04. 沖縄旅行編:『The Avalon』①

 16時すぎ。
 左に海を見ていた道から一本細い道へと入った先に、ガジュマルの大木が見えてくる。
 無数に別れた幹のひとつに、『The Avalon』と書かれた真鍮のプレートが下がっている。
 奥に進んで行くと現れるのは、溢れる緑と一体化するように造られた石畳の車寄せ。

 右肩から下に伸びる直線ラインに赤のウミガメ柄が施された五分丈の白いシャツ、黒いスラックスという出で立ちの従業員数名に誘導されながら、オープンカーは停車した。

「ようこそいらっしゃいました」

 月落がトランクから取り出した荷物を受け取る者、車のキーを預かる者、そして敷地へと案内する者。
 全員に見送られながら鳴成と月落は、布積みされた白い石垣の真ん中を通る。
 大きな水盤の上に掛かる琉球石灰岩の橋を渡り、階段を数段上がった先にあるのは、赤瓦の屋根を白亜の丸い柱のみが支えるオープンスペースな空間。

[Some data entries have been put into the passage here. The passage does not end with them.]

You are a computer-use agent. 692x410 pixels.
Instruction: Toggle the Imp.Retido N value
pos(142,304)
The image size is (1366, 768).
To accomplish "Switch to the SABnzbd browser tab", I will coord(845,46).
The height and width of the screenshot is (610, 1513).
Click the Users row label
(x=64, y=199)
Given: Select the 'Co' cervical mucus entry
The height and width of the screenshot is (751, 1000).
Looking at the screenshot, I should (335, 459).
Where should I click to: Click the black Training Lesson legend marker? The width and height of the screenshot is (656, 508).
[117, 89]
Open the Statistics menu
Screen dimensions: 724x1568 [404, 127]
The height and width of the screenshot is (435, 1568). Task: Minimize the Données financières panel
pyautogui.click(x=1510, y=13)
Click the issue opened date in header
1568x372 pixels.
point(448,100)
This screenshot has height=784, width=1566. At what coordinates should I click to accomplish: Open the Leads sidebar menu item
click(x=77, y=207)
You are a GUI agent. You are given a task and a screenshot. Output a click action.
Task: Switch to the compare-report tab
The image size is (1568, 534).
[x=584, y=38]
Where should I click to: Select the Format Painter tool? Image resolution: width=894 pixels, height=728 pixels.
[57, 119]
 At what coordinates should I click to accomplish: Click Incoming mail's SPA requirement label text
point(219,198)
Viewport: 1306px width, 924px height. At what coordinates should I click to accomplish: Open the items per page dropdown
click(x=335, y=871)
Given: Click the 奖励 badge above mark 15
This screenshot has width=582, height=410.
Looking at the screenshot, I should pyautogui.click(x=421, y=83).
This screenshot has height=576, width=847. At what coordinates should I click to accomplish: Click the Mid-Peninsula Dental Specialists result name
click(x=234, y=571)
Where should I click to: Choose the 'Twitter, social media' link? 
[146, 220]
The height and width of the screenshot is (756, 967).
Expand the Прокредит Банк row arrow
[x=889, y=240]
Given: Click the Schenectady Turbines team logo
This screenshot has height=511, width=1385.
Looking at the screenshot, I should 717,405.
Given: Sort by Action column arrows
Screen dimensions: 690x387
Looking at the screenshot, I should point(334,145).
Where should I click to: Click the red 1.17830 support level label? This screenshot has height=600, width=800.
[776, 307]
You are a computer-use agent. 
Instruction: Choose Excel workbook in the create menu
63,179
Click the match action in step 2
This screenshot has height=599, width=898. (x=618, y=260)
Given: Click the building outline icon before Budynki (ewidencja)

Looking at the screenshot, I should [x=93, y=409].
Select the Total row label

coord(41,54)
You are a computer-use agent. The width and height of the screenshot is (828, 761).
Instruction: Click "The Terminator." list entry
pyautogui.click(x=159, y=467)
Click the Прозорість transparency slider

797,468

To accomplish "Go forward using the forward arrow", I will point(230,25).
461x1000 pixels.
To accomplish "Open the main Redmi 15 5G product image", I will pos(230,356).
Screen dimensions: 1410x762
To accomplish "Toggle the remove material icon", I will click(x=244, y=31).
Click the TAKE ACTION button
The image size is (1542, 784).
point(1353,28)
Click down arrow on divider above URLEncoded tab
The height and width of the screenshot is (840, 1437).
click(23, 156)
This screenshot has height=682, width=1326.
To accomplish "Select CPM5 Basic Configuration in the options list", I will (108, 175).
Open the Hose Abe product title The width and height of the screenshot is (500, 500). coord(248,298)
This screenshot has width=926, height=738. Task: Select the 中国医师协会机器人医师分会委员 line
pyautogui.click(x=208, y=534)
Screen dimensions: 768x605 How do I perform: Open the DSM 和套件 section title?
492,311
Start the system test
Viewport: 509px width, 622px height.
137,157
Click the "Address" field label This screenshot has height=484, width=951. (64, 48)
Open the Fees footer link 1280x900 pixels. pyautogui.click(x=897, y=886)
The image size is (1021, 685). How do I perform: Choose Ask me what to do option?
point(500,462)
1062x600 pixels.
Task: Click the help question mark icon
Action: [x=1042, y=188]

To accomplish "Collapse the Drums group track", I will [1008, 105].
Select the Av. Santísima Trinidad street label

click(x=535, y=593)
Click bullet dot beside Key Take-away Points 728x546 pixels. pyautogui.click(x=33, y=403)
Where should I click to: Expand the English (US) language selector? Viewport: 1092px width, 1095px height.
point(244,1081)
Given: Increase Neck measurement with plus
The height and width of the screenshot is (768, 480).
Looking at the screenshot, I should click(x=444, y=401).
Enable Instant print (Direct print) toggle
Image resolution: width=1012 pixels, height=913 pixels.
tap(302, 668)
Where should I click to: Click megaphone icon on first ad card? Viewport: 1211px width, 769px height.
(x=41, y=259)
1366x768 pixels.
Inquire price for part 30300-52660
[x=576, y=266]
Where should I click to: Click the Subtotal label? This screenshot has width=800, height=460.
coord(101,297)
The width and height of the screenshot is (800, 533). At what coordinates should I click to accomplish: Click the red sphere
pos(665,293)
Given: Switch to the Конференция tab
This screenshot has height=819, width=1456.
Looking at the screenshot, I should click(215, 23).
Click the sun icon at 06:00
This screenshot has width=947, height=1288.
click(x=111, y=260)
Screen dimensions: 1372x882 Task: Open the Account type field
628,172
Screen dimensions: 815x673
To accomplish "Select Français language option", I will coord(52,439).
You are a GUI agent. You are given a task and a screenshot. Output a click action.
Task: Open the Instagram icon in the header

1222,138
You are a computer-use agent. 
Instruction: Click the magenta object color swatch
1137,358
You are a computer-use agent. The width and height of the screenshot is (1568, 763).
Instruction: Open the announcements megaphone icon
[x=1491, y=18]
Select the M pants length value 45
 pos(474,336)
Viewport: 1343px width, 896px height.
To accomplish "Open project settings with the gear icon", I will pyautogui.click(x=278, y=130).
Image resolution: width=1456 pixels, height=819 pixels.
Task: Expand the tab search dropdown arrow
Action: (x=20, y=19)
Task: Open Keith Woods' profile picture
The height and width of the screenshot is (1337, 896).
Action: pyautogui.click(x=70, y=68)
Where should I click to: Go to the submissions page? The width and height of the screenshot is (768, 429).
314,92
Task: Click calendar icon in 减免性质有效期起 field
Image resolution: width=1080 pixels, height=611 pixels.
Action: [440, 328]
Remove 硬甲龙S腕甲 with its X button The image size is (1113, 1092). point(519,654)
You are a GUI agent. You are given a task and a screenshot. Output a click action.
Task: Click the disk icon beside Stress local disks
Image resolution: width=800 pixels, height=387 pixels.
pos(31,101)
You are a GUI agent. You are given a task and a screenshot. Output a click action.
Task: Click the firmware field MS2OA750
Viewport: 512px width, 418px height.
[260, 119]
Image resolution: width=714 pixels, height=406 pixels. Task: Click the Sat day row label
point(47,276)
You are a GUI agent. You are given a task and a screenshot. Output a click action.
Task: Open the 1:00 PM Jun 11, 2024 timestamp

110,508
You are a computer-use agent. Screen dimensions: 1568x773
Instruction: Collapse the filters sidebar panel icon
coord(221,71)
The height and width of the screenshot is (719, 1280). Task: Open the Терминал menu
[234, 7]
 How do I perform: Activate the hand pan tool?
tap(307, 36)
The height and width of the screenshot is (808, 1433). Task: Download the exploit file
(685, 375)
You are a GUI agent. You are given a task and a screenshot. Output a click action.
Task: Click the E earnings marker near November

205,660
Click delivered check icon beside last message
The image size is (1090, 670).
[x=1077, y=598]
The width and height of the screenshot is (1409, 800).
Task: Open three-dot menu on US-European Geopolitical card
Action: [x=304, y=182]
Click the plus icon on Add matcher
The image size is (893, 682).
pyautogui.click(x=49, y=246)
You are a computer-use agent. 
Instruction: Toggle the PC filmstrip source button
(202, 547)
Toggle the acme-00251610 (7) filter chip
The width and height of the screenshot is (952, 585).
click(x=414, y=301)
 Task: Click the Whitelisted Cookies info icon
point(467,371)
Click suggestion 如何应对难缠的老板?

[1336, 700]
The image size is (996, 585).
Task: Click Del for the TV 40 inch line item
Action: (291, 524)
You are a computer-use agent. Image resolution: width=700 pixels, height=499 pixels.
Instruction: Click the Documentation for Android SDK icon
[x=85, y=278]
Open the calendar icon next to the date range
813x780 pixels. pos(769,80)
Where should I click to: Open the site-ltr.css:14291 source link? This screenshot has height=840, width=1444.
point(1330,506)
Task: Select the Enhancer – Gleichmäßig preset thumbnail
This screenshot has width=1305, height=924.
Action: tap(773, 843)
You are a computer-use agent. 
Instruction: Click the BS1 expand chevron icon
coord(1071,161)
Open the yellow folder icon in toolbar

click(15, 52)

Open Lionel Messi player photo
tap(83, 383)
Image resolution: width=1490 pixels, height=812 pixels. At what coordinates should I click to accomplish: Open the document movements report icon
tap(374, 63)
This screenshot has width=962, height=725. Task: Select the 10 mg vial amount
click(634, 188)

 高い天井から吊るされた魚群の如き巨大なシャンデリア、オーガニックリネンのソファセット、複雑に組まれた流木のオブジェ。
 月落と鳴成が白いソファへと腰を下ろすと、すかさず髪をきっちりと一纏めにした女性が近づいてきた。

「渉様、鳴成様、ようこそお越しくださいました」
「お世話になります」
「只今よりチェックインを始めさせていただきます。失礼いたします」

 その女性は並んで座る二人の斜め前のソファへ座ると、タブレットを操作し始めた。

「長旅でお疲れではいらっしゃいませんか?」
「はい、それほど。旅行気分も手伝ってか、楽しい気持ちの方が大きくて疲れはあまり感じていません。先生はどうですか?」
「私も大丈夫です。運転はすべてきみに任せてしまったので、座って食べるだけの役得でした」
「沖縄のものはお召し上がりになりました?」
「食事もおやつも沖縄に染まりました」
「お楽しみいただけて良かったです」

 女性スタッフが差し出すタブレットに表示されている画面に、月落が個人情報を記入していく。
 料金は宿泊が決まった時点で、既に月落によって支払われている。
 むしろ、従叔母には身内だから必要ないと一蹴されかけたが、恋人と過ごすのにタダでというのは男冥利が泣くと無理やり押し切って支払ったというのが正しい。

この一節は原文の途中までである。